La construction du Villageois est maintenant terminée. Le Villageois n’était pas une option avec Edmond qui préférait rester et mourir chez-lui. Maintenant seule, Cécile décidera autrement. Il faut aussi mentionner que la ferme des Génier est maintenant vendue à Pierre-Paul et Louise Maurice et leur fils Alex y habitera avec son épouse Lindsay et leurs jolies poulettes.

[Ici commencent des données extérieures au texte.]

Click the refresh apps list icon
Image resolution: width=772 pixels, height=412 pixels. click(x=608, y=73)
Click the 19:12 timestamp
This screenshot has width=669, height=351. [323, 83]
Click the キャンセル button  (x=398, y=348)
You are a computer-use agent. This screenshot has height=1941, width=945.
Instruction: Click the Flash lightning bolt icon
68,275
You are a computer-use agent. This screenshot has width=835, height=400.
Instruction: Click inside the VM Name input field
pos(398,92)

Au 30 juin 2010, elle emménage au Villageois où elle fait encore beaucoup de bénévolat. Le soin des autres est devenu une expertise. Elle a prodigué les petits soins à Berthe Marchand qui habitait la section pour les gens en perte d’autonomie. C’est maintenant Marguerite Mullie qui profite de ses soins. Il y a quelques années, elle aidait régulièrement à la cuisine.
Cécile est fière de ses trois filles. Adèle, mariée à Marc Laurin, demeure tout près à Barrie et ils ont une fille (Jade). Anne, et son mari Paul Makhija, est un peu plus loin, à Toronto. Elle a eu deux garçons (Louis et Sébastien). Claire, elle, est l’autre bord du globe, en Australie. De son mariage avec Edmond, il y a quatre petits-enfants dont ceux de Suzanne qui habite la région torontoise.
Cécile est remplie d’une énergie qui dissimule bien ses 80 ans. Elle se dit bénie d’une vie bien remplie. La prière l’a toujours accompagnée et a été une source de réconfort et de bénédiction. On lui souhaite de continuer d’émaner cette joie de vivre et cette générosité qui fait encore le bonheur de tant de gens!
Sur la photo on aperçoit: Martin et Cécile (Marchildon) Génier avec leurs filles Anne, Claire et Adèle.